Mais ces excuses n’ont aucune valeur : elles ne réparent rien, n’améliorent rien, ne traduisent aucune émotion. C’est du théâtre algorithmique. Et plus l’agent semble humain, plus l’utilisateur attend une réponse humaine — cohérente, sensible, pertinente. Quand elle n’arrive pas, ce n’est pas une machine qu’on critique, mais un alter ego imaginaire qui nous déçoit.

C’est là tout le piège de l’anthropomorphisme déceptif : nous sommes les auteurs du malentendu.

Concevoir des agents transparents

Mon expérience en Relationship Design démontre qu’un agent IA efficace est avant tout un agent transparent. Voici mes préconisations :

  • Remplacer les excuses par des messages clairs : « Commande non reconnue » + une proposition d’action permettant de répondre par oui ou non, plutôt que « Je suis désolé ».
  • Arrêter la moralisation : Si l’utilisateur s’énerve, l’agent n’a pas à porter de jugement : il doit proposer une solution, pas se draper dans la dignité offensée d’un chatbot blessé.
  • Suggérer plutôt que s’excuser : En cas d’erreur, offrir une alternative « Voulez-vous plutôt… ?» au lieu d’une excuse.
  • Préserver la relation par la fonctionnalité : Un agent utile vaut mieux qu’un agent sympa – la confiance naît d’abord de la fiabilité.

Conclusion

L’anthropomorphisme est flatteur jusqu’à ce qu’il devienne un piège. Plus une machine parle comme un humain, plus l’utilisateur s’attend à ce qu’elle pense, ressente, s’adapte. Et quand ce mirage s’effondre — que ce soit face à un HomePod borné ou à une IA surjouant l’excuse — la déception est d’autant plus brutale.

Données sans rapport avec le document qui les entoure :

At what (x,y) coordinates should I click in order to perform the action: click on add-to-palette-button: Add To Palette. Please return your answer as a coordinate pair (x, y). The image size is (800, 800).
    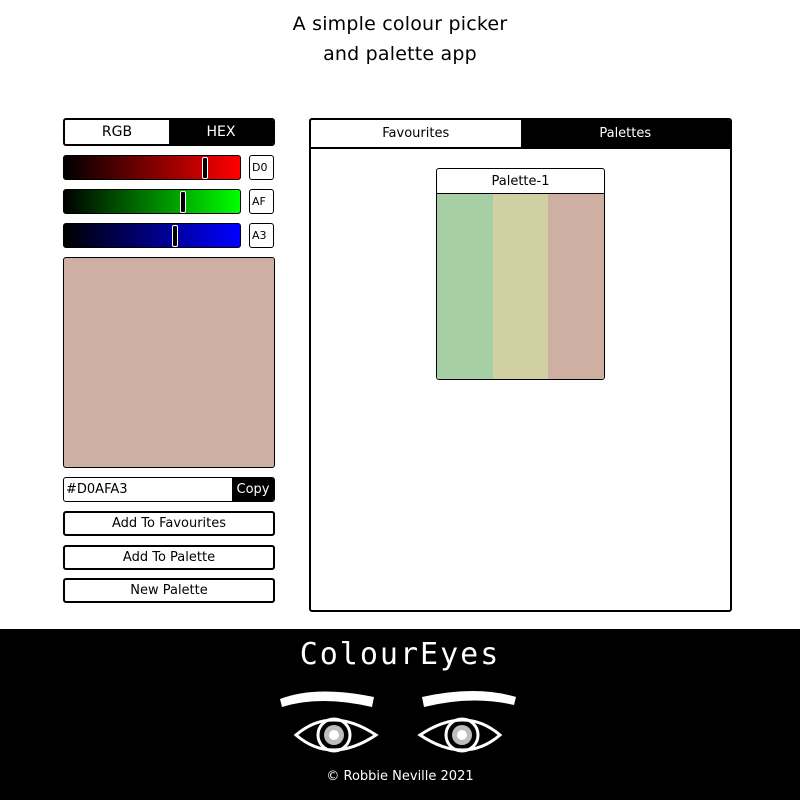
    Looking at the image, I should click on (169, 558).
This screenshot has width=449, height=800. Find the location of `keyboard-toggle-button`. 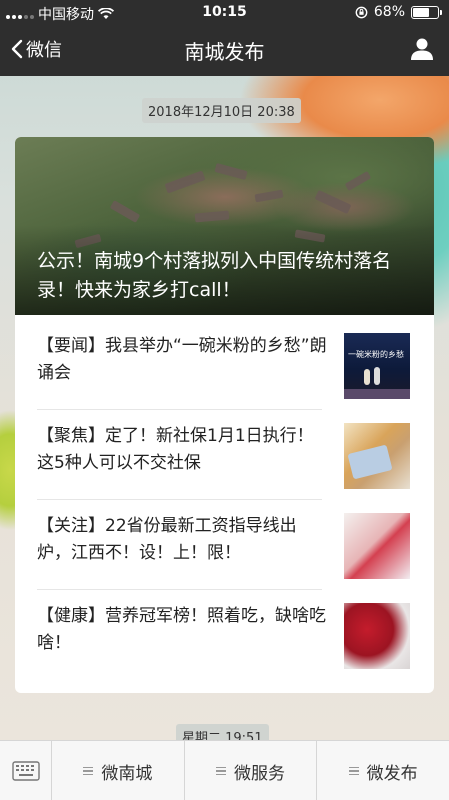

keyboard-toggle-button is located at coordinates (26, 770).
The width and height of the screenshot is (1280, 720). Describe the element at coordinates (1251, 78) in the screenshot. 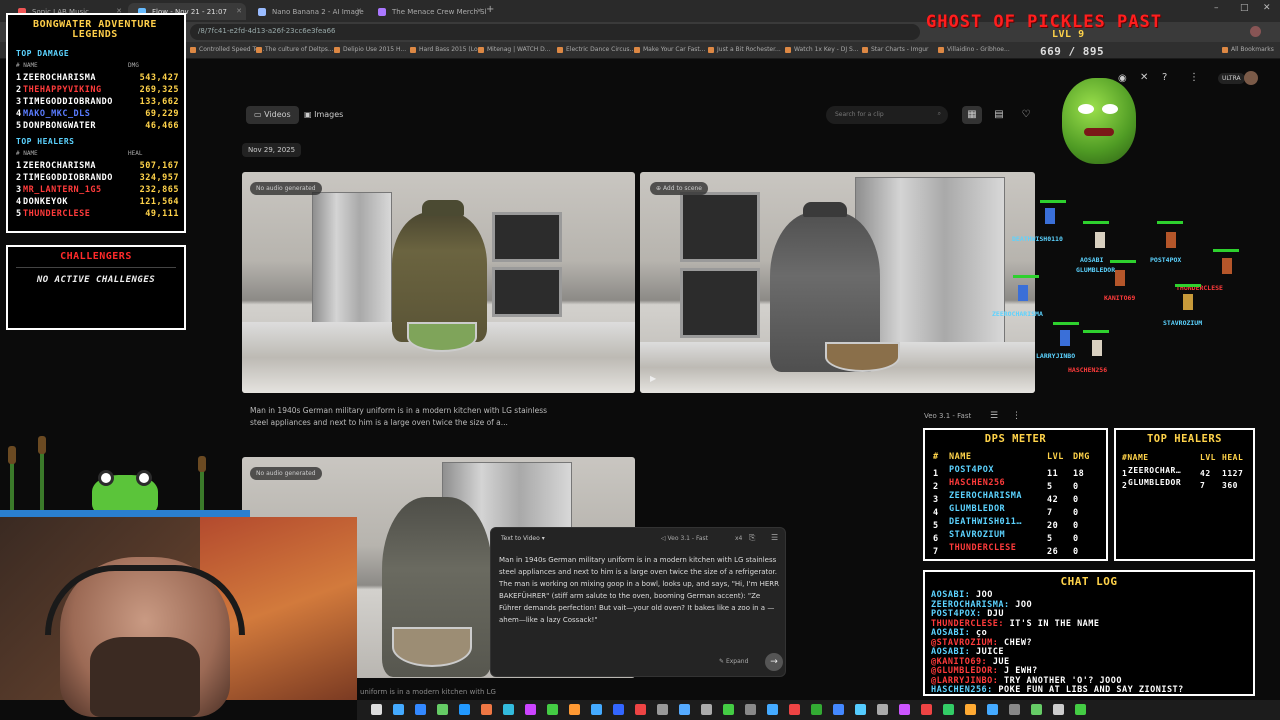

I see `user-avatar` at that location.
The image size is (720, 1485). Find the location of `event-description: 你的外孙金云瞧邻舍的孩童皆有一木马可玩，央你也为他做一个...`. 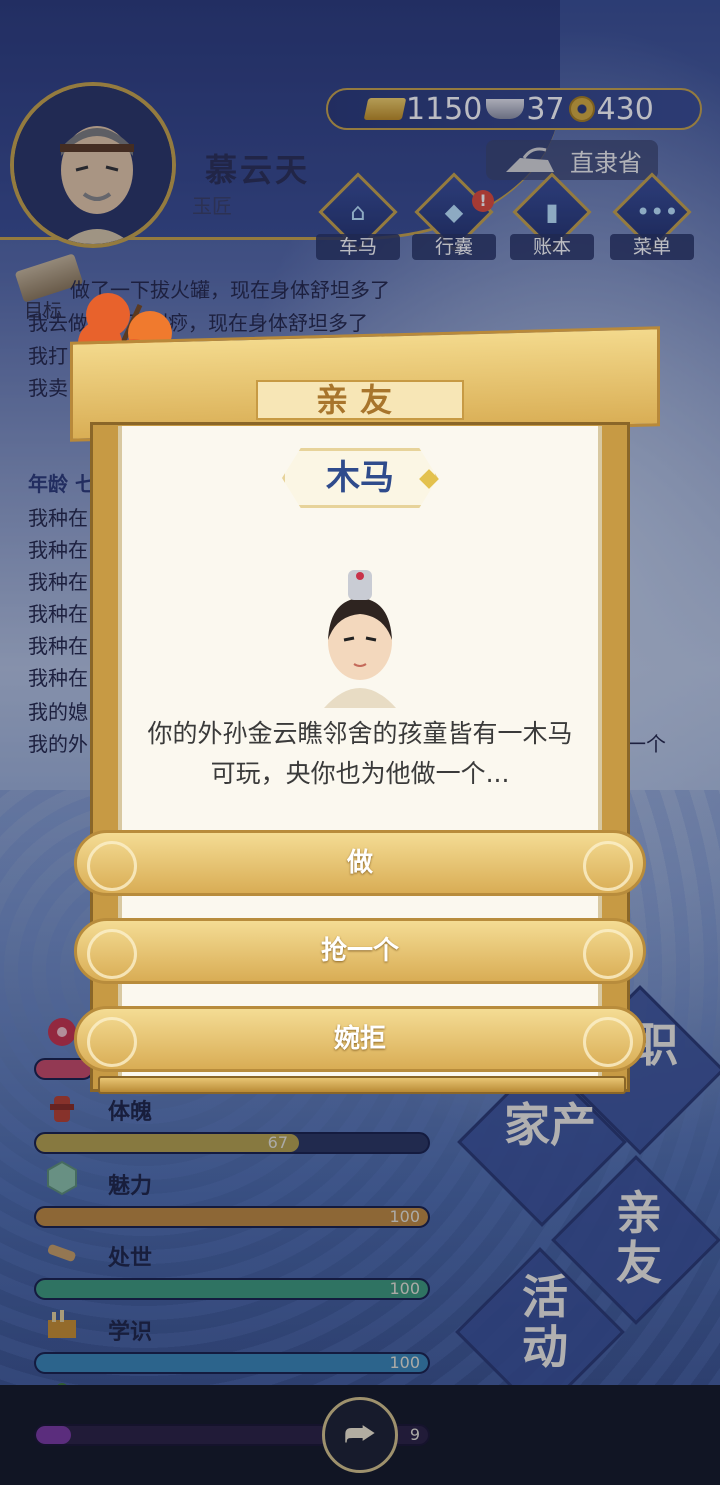

event-description: 你的外孙金云瞧邻舍的孩童皆有一木马可玩，央你也为他做一个... is located at coordinates (360, 754).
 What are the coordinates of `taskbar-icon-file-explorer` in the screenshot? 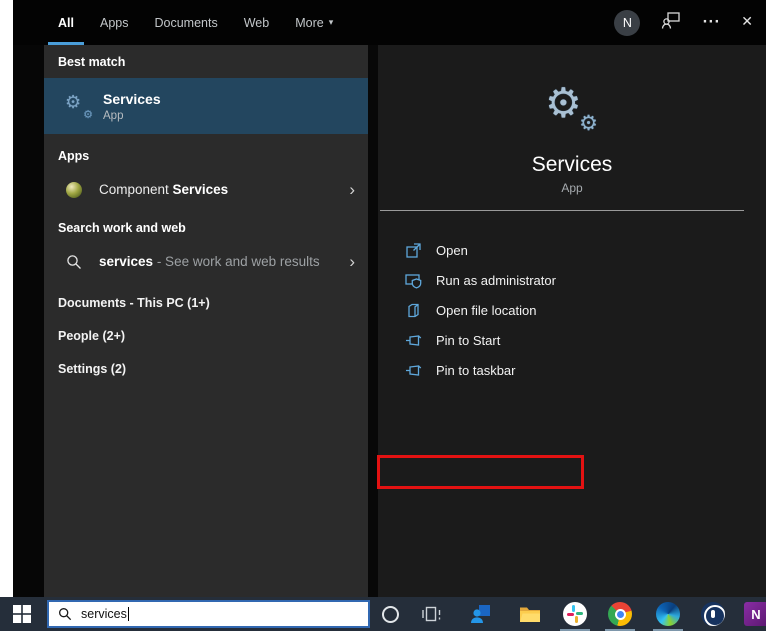 It's located at (530, 614).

Un assistant IA ne doit pas simuler l’humanité. Il doit assumer sa nature logicielle, claire et fiable. Pas de fausse compassion, pas de remords fabriqués — juste des réponses utiles, transparentes, conçues pour servir.

👉 C’est ici que l’UX Designer reste essentiel.

Non pas pour humaniser la machine à outrance, mais pour protéger l’humain de la désillusion.